I started sharing my writings anonymously on online platforms, where people resonated with my words. I received messages from others who had experienced similar feelings of neglect and invisibility. It was comforting to know that I wasn't alone.

Over time, my writing gained recognition, and people started appreciating my unique perspective and raw emotions. Despite not being able to speak, my words touched the hearts of many.

One day, I received an invitation to participate in a literary event. It was an opportunity to share my work in front of an audience, something I had never done before.

The thought of standing on a stage and exposing myself to scrutiny terrified me. But deep down, I knew it was a chance to reclaim my voice and confront the demons that had haunted me for so long.

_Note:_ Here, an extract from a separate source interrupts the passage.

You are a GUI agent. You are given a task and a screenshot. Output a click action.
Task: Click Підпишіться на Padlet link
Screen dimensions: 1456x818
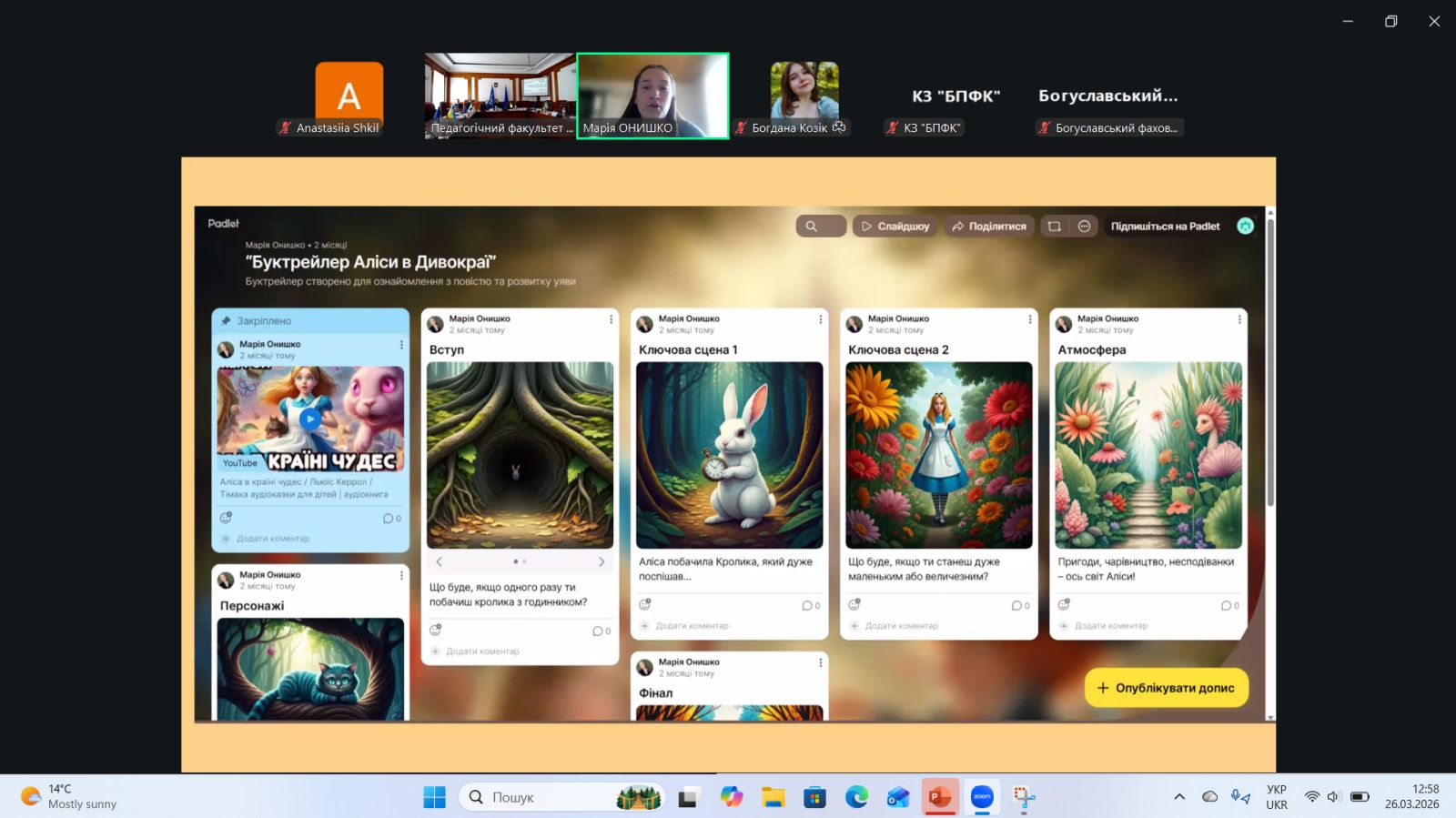click(1165, 227)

I decided to take the leap and face my fears. With the support of a close friend, I prepared for the event, practicing reading my words aloud until my voice resonated with strength and conviction.

The day of the event arrived. As I stood on that stage, facing a crowd of strangers, I felt a mix of nervousness and determination. I began to recite my words, pouring my heart into every syllable.

As I spoke, I saw tears in the eyes of some listeners. Others nodded in understanding, connecting with the pain and longing I had expressed so vulnerably. In that moment, I realized the power of my voice, even if it wasn't conventional.

After the event, people approached me, expressing gratitude for sharing my story. They told me that my words had touched them deeply and inspired them to confront their own struggles.

From that day forward, I continued to write and speak, embracing my unique voice and perspective. I became an advocate for those who felt unseen and unheard, using my platform to shed light on the importance of empathy and understanding.

While my sister's achievements may have overshadowed me in the eyes of my family, I found my own path and purpose. I learned that my worth wasn't defined by my ability to speak or conform to societal expectations.

Today, I continue to inspire others through my writing and public speaking. I have found a community of people who value and appreciate me for who I am, scars and all.

My journey has taught me that even in the darkest moments, there is always a glimmer of hope. And sometimes, it's through our deepest wounds that our most profound strength emerges.